-- Begin --
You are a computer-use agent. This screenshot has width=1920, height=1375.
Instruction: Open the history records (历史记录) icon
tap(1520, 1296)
-- End --
-- Begin --
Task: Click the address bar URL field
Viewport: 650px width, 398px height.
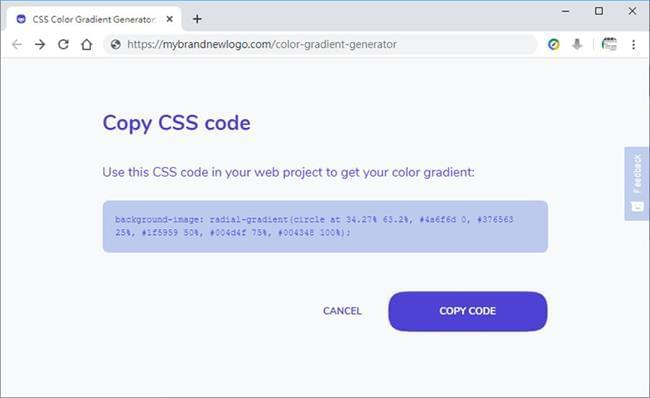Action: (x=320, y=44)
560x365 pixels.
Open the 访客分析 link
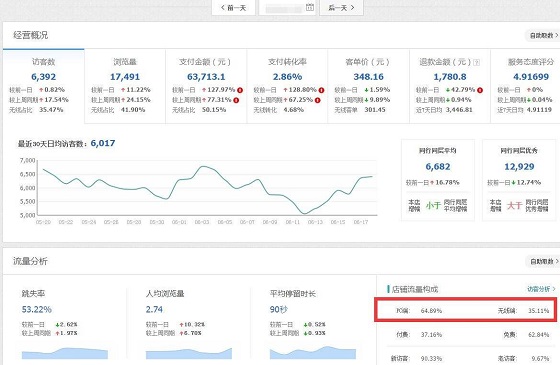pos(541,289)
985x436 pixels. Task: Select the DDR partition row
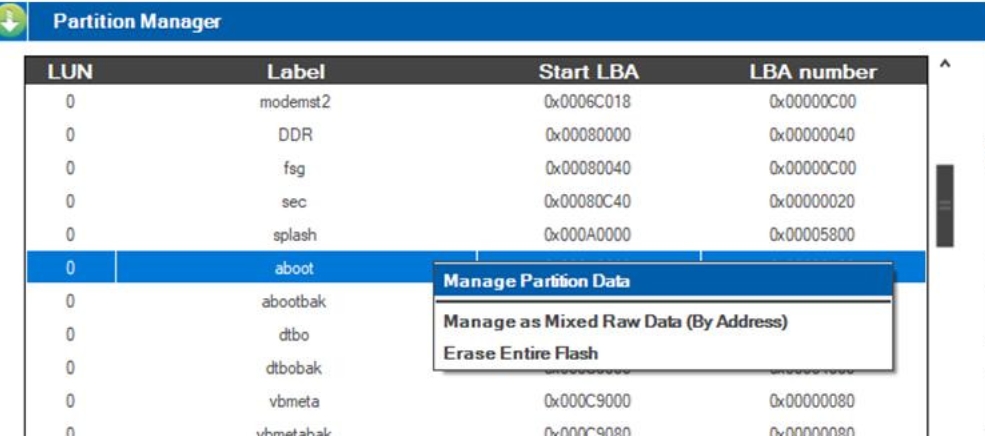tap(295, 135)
-- End --
- TASK DIRECTIONS: Scale the listing, starting at the line that contains "Task: Click the address bar URL field" and stopping after the line that contains "tap(295, 135)". Write those lines out again, requests included, with every coordinate in the answers multiplied by 0.5 and rounded to a whole number (halves round up), and leave the pictures out.

- RESPONSE TO THE EXERCISE:
Task: Click the address bar URL field
Viewport: 650px width, 398px height.
Action: (x=160, y=22)
560x365 pixels.
Open the 访客分析 link
pos(271,145)
985x436 pixels. Task: Select the DDR partition row
tap(148, 68)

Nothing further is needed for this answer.